**To do**
Reply with nothing but the number of lines in the data below where the word "target" occurs.

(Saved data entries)
_ _ _ _

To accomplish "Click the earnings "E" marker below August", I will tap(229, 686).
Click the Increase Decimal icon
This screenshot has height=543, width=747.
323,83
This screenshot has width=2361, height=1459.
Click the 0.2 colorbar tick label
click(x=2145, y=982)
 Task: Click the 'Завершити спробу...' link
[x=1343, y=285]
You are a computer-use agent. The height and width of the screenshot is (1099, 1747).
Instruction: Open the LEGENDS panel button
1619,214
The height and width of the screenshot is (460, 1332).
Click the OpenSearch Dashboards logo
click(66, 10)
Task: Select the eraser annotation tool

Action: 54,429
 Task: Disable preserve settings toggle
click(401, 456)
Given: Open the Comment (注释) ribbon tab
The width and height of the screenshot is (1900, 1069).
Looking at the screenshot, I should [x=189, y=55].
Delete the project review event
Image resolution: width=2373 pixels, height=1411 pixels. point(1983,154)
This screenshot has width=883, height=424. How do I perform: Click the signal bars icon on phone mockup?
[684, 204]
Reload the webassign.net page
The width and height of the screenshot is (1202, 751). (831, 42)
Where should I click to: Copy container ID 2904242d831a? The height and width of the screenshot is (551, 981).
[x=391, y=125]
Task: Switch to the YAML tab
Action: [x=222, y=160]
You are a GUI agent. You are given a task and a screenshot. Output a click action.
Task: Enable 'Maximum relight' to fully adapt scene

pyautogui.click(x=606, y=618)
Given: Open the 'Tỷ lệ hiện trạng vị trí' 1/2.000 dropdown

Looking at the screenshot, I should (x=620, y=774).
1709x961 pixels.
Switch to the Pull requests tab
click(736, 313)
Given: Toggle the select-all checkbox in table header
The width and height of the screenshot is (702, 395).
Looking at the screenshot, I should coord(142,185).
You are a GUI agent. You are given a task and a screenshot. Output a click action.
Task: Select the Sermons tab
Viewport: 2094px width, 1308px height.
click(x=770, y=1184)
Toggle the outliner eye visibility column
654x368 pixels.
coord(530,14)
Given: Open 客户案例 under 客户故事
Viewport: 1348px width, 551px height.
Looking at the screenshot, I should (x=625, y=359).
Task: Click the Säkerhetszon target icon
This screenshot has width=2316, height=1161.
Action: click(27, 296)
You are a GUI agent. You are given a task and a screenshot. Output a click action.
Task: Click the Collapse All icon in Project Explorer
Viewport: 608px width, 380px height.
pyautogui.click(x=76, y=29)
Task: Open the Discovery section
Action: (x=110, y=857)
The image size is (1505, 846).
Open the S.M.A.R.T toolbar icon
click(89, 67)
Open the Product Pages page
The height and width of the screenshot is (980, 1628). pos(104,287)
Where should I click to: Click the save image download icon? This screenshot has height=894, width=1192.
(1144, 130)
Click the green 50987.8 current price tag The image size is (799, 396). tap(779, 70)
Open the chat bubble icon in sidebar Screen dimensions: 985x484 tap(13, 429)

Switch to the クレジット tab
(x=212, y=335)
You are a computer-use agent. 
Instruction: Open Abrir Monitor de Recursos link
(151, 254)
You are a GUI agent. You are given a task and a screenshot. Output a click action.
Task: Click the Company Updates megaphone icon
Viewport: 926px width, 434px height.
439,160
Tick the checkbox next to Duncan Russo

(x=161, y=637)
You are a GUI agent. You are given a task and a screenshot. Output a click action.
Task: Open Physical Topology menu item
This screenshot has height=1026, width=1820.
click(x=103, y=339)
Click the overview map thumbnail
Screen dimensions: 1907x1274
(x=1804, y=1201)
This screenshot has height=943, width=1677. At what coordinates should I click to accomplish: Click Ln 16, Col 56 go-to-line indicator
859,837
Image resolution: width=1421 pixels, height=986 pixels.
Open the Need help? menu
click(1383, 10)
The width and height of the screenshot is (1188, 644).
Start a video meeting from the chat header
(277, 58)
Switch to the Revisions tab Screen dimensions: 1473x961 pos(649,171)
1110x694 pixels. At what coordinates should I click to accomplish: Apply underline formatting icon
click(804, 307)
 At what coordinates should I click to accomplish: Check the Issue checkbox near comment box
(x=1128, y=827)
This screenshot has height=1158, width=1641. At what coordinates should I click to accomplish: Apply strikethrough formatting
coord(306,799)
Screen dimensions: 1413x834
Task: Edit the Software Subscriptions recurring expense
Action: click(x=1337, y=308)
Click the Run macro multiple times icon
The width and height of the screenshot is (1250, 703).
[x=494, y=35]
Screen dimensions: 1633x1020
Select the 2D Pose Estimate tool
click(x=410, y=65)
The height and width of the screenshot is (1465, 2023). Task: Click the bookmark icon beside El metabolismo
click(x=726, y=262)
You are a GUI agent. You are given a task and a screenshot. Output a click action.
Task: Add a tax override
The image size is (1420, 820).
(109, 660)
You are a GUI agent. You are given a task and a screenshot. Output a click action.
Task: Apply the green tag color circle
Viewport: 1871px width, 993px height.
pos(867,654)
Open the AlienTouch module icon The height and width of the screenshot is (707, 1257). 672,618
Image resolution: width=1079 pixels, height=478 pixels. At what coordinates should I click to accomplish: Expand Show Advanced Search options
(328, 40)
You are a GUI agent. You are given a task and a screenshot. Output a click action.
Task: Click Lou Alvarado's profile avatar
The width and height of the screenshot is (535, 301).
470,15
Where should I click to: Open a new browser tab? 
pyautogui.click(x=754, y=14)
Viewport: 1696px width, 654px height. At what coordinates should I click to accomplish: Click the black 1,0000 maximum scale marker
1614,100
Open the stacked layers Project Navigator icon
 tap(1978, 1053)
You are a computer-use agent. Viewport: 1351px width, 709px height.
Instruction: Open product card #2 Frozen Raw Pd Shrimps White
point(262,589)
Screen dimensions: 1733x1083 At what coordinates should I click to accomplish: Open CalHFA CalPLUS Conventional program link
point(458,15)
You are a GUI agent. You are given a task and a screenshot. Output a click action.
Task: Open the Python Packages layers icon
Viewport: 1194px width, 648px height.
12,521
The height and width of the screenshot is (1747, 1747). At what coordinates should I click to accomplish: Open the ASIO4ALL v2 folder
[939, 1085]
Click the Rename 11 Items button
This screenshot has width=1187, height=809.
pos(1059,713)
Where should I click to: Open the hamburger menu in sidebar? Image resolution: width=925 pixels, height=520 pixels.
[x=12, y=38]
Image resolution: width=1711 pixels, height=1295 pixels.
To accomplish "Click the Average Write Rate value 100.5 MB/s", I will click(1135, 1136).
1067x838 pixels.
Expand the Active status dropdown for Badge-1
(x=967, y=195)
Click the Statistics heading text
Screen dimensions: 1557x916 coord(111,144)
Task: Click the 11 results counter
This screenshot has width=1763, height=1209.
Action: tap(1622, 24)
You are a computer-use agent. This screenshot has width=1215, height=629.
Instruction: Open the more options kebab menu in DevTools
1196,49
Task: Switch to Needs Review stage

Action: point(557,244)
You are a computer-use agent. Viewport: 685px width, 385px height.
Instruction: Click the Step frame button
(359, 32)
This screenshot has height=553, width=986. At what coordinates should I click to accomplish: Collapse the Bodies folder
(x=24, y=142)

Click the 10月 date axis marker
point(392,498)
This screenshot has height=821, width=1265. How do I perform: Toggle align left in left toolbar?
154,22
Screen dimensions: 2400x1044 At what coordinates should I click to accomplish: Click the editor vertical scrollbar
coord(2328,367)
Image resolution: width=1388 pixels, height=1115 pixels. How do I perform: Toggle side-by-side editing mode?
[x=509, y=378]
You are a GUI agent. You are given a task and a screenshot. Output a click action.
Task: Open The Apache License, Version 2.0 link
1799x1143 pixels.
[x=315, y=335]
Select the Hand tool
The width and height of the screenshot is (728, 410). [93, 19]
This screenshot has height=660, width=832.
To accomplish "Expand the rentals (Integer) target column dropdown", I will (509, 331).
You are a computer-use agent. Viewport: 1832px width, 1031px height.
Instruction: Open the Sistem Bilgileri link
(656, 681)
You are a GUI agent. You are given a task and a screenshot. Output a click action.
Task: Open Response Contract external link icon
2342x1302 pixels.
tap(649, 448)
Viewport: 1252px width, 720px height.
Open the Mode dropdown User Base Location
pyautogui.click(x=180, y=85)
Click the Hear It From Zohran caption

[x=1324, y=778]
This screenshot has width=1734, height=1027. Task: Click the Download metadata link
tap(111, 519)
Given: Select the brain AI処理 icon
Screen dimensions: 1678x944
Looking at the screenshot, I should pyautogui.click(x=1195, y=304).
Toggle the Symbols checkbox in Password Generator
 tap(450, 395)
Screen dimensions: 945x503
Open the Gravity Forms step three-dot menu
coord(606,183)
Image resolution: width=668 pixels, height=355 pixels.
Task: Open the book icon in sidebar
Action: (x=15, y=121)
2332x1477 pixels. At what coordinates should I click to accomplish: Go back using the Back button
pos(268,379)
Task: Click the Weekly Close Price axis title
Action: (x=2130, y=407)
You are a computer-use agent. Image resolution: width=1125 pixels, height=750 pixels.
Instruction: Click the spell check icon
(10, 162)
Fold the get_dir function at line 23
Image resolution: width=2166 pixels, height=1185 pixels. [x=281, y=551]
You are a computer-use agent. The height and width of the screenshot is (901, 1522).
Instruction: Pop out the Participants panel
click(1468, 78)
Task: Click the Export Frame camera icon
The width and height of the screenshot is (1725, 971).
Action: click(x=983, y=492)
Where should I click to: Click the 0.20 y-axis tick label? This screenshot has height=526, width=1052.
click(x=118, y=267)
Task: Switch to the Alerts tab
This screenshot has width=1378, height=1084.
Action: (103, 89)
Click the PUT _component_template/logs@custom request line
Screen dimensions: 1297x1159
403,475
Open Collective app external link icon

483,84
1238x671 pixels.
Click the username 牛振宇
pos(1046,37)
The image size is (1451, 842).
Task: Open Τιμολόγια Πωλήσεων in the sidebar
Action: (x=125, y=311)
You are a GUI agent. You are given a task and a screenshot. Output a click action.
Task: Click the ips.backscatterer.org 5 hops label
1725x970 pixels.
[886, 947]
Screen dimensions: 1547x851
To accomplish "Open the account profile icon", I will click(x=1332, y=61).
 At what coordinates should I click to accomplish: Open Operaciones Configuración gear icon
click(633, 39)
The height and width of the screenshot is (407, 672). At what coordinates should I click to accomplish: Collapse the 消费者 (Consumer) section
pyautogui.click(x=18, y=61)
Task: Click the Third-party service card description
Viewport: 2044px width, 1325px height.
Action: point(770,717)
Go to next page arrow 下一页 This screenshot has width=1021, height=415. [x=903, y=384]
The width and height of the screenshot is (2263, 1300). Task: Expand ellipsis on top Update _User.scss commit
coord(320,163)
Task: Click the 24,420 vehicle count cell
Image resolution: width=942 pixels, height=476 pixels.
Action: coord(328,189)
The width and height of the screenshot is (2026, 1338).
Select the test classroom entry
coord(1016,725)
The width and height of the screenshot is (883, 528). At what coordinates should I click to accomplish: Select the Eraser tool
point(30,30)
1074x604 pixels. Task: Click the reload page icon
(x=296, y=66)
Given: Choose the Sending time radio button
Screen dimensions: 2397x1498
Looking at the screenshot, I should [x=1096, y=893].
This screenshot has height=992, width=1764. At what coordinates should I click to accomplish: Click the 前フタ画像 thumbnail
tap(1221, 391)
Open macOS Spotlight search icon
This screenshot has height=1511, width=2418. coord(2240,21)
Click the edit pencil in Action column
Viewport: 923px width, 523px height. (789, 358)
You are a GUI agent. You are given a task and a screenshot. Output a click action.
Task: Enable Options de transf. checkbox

_ _ _ _

**Completed task**
2